EXERCISE DETAILS: Print the material below verbatim, keeping every line in its original order.

■ ■ ■ ■ ■

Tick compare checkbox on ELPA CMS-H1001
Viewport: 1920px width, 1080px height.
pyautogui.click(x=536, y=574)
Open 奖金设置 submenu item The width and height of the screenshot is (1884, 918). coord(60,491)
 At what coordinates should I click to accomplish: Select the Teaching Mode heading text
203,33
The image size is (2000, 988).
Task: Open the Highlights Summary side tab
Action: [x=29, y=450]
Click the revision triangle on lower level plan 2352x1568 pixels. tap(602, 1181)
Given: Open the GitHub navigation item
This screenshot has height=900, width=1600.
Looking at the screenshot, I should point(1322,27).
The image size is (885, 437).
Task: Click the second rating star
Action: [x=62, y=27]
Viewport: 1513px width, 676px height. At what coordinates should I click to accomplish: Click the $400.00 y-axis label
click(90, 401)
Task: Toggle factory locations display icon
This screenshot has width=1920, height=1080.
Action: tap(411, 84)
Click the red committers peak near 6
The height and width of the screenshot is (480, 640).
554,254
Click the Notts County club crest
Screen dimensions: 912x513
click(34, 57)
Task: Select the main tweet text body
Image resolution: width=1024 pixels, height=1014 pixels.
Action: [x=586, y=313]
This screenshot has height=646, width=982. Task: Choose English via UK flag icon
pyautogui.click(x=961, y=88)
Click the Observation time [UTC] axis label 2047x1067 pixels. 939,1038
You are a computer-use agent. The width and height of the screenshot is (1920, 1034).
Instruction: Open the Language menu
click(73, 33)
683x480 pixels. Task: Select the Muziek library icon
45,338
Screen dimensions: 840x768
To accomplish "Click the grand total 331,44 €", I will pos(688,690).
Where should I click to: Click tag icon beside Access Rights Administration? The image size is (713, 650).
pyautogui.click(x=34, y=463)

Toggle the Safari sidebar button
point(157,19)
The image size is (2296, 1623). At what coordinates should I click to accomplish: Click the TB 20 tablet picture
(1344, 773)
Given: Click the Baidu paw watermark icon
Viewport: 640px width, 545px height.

■ ■ ■ ■ ■

ANSWER IN FULL:
Tick compare checkbox on ELPA CMS-H1001
Viewport: 1920px width, 1080px height.
pyautogui.click(x=536, y=574)
Open 奖金设置 submenu item The width and height of the screenshot is (1884, 918). coord(60,491)
 At what coordinates should I click to accomplish: Select the Teaching Mode heading text
203,33
The image size is (2000, 988).
Task: Open the Highlights Summary side tab
Action: [x=29, y=450]
Click the revision triangle on lower level plan 2352x1568 pixels. tap(602, 1181)
Given: Open the GitHub navigation item
This screenshot has height=900, width=1600.
Looking at the screenshot, I should point(1322,27).
The image size is (885, 437).
Task: Click the second rating star
Action: [x=62, y=27]
Viewport: 1513px width, 676px height. At what coordinates should I click to accomplish: Click the $400.00 y-axis label
click(90, 401)
Task: Toggle factory locations display icon
This screenshot has width=1920, height=1080.
Action: tap(411, 84)
Click the red committers peak near 6
The height and width of the screenshot is (480, 640).
554,254
Click the Notts County club crest
Screen dimensions: 912x513
click(34, 57)
Task: Select the main tweet text body
Image resolution: width=1024 pixels, height=1014 pixels.
Action: [x=586, y=313]
This screenshot has height=646, width=982. Task: Choose English via UK flag icon
pyautogui.click(x=961, y=88)
Click the Observation time [UTC] axis label 2047x1067 pixels. 939,1038
You are a computer-use agent. The width and height of the screenshot is (1920, 1034).
Instruction: Open the Language menu
click(73, 33)
683x480 pixels. Task: Select the Muziek library icon
45,338
Screen dimensions: 840x768
To accomplish "Click the grand total 331,44 €", I will pos(688,690).
Where should I click to: Click tag icon beside Access Rights Administration? The image size is (713, 650).
pyautogui.click(x=34, y=463)

Toggle the Safari sidebar button
point(157,19)
The image size is (2296, 1623). At what coordinates should I click to accomplish: Click the TB 20 tablet picture
(1344, 773)
Given: Click the Baidu paw watermark icon
Viewport: 640px width, 545px height.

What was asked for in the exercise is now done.